Text
Sampling and Estimation

Like other statistical data, we usually only observe a sample from a larger underlying graph. We introduce sampling and estimation in graphs.

Sampling

Graph sampling designs are somewhat distinct from typical sampling designs in non-network contexts, in that there are effectively two inter-related sets \(V\) and \(E\) of units being sampled. Often these designs can be characterized as having two stages:

  1. a selection stage, among one set (e.g. vertices)

  2. an observation stage, among the other or both

It’s also important to discuss the inclusion probabilities of a vertex and an edge in each sampling design, denoted \(\pi_i\) for vertex \(i \in E\) and \(\pi_{(i, j)}\) for edge \((i,j) \in V^{(2)}\), where \(V^{(2)}\) is the set of all unordered pairs of vertices.

Induced Subgraph Sampling

The two stages are

  1. Select a simple random sample of \(n\) vertices \(V^{*}=\left\{i_{1}, \ldots, i_{n}\right\}\) from \(V\) without replacement

  2. Observe a set \(S^*\) of edges in their induced subgraphs: for \(n(n-1)\) pairs of \((i, j)\) for \(i,j \in V^*\), check whether \((i,j)\in E\).

Supplied information
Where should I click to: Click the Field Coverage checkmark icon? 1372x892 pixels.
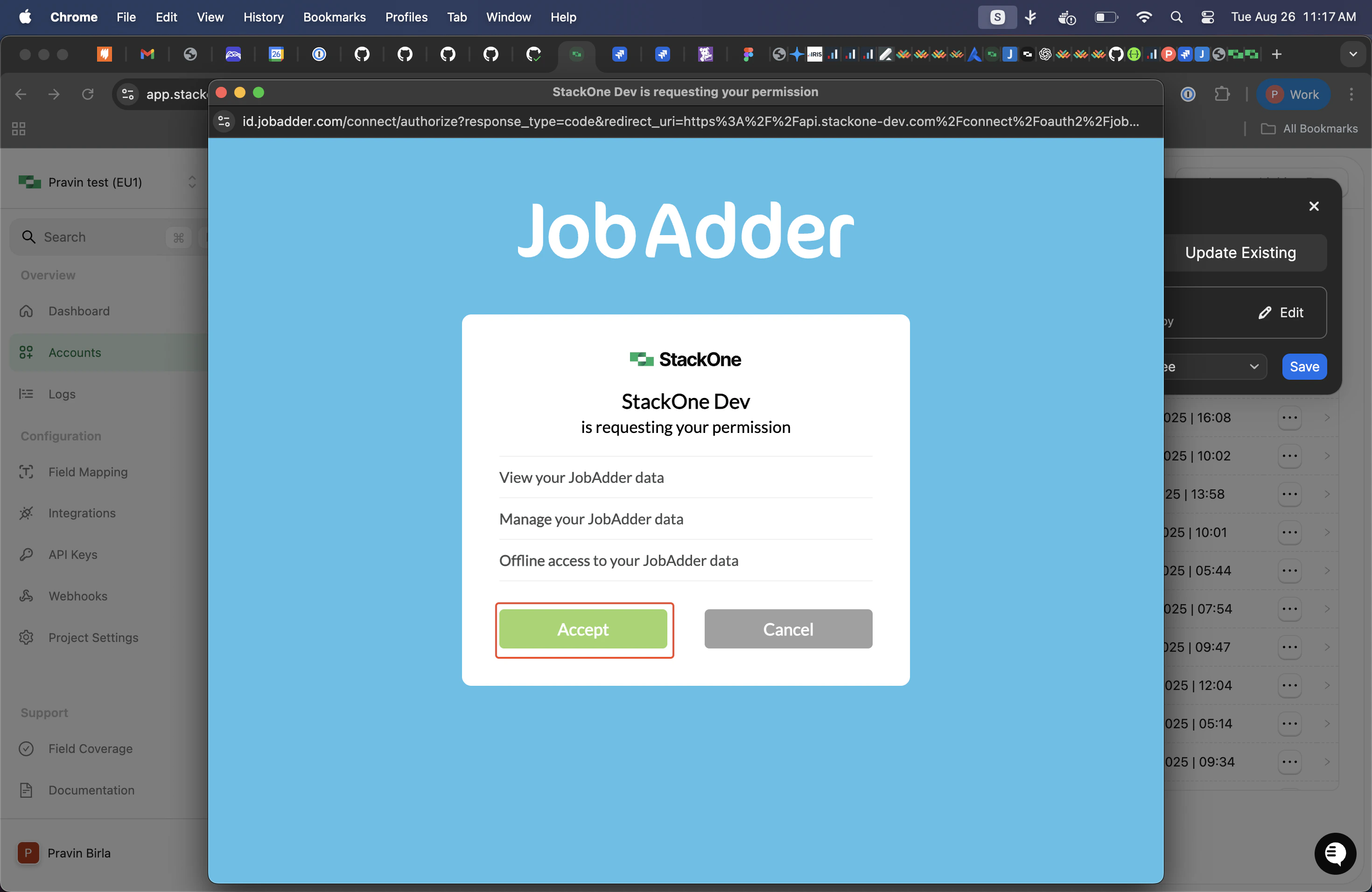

Exercise
Reproduce, word for word, the part of the text on graph sampling and estimation that opens with the words containing "1. Select a" and closes with "whether \((i,j)\in E\).".

Written answer
1. Select a simple random sample of \(n\) vertices \(V^{*}=\left\{i_{1}, \ldots, i_{n}\right\}\) from \(V\) without replacement

  2. Observe a set \(S^*\) of edges in their induced subgraphs: for \(n(n-1)\) pairs of \((i, j)\) for \(i,j \in V^*\), check whether \((i,j)\in E\).